Çok doğal olarak, yeti farkına sahip bir çocuğun ailesi çocuğunun evine yakın bir okula kaydettirmeyi isteyebilir. Çocuğunun yaşıtlarıyla bir arada eğitim almasını talep edebilir ve ayrıştırılmış ortamları tercih etmeyebilir. Çocuğunun arkadaşları alacağı eğitimin erişilebilir bir şekilde sağlanmasını isteyebilir. Fakat tüm bu süreçler bu aileler için o kadar sancılı ki bilemezsiniz. Okul başlamadan daha aylarca önce, aileler kayıt ettirmeyi düşündüğü okula gider ve çocuğunun özel gereksinimlerini okul idaresiyle konuşmaya çaba gösterir. Tabii karşılarında bu çabayı gösterebilecekleri bir muhatap bulabilirlerse. Okula gidip gelmelerin sayısını öngöremiyorum. Çocuk okul idaresi tarafından kabul edilmiyorsa, aileler okul idaresine ikna çabalarına girişiyor. Mucizevi bir şekilde okul idaresi çocuğu kabul ettiyse, bu kez de yeni bir aşama başlıyor çocuk için. Çocuğu sınıfına kabul edecek bir gönüllü sınıf öğretmeni aranmaya başlanıyor. İlgili öğretmen ile görüşülüyor ve gönüllü olması gerektiğinin altı çiziliyor kalın kalın harflerle. Öğretmen vicdanlıysa ki bu meselenin vicdanla filan ilgisi yok, bu bir hak meselesi, çocuk okula kaydolabiliyor. Eğer aile duygusal olarak yeteri kadar güçlü değilse, idare kesinlikle yeti farkı olan çocuğu okula kabul etmiyorsa, yeni bir okul arama süreci sıfırdan aynı şekilde başlayabiliyor yeni senaryoda. Yaşanan kalp kırıklıkları, duygu patlamaları ve uğranılan ayrımcılık yeniden ve yeninin yaşanıyor. Tıpkı tekrar eden bozuk bir plak gibi.
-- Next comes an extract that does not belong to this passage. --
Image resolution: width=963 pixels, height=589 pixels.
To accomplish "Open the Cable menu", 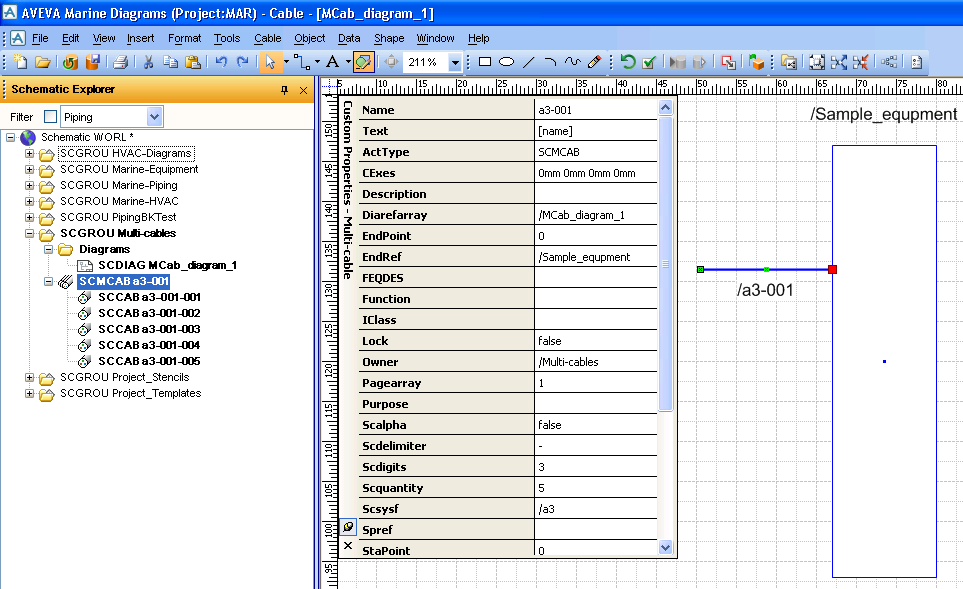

Eğer ana sınıfına veya ilkokula başlayacak bir çocuğunuz varsa, sözünü ettiğim süreçler çok acılı ve sancılı yaşanıyor. Sıradan bir çocuk için bu kayıt aşaması çok heyecan verici ve keyifliyken, yeti farkına sahip çocuklar ve aileleri için son derece kaygılı ve stres dolu günler haline geliyor. Çocuk yaşamının en başından itibaren dışlanmayı ve ötekisi olmayı tadıyor. Yeti farkına sahip çocukların ailelerinin; çoğunlukla eğitimde fırsat eşitliği, eğitim hakkı, eğitimde kaynaştırma ve kapsayıcılık gibi kavramları bilmemeleri de hak arayışında kendilerine bir yol haritası çizmelerinin önüne geçiyor. Daha önce de belirttiğim üzere, aileler tüm bu süreçlerde çaresiz ve yalnız bırakılıyorlar. Konuyla ilgilenen kimi STK’lar olsa bile bu mücadele için oldukça yetersiz kaldığını görüyoruz her geçen gün. Ailelerin profesyonel destek verebilecek kurumların çoğaltılması ve ailelerin destek alacağı kişisel danışmanların sürece dahil edilmesi çok ama çok önemli gibi duruyor. Okul idaresi ve ailenin karşı karşıya gelmemesi için RAM gibi önemli kurumların başrol oynaması gerekliliği açıkça görülüyor. Okul idaresi ve aile arasında doğru bir iletişim kurulması, çocuğun ihtiyaçlarının saptanması, bu sancılı süreci aileler ve çocuk için gerçekten çok kolaylaştıracaktır. Çoğu zaman kayıt esnasında okulun öznesi olan çocuk, aileler ve okul idarecilerinin tartışmaları esnasında yeti farkı olan bir birey olarak nesne haline getiriliyor. Özellikleri ve farklılıkları ne olursa olsun, her çocuğun kendi yaş grubuyla eğitim alma hakkı vardır bunu unutma.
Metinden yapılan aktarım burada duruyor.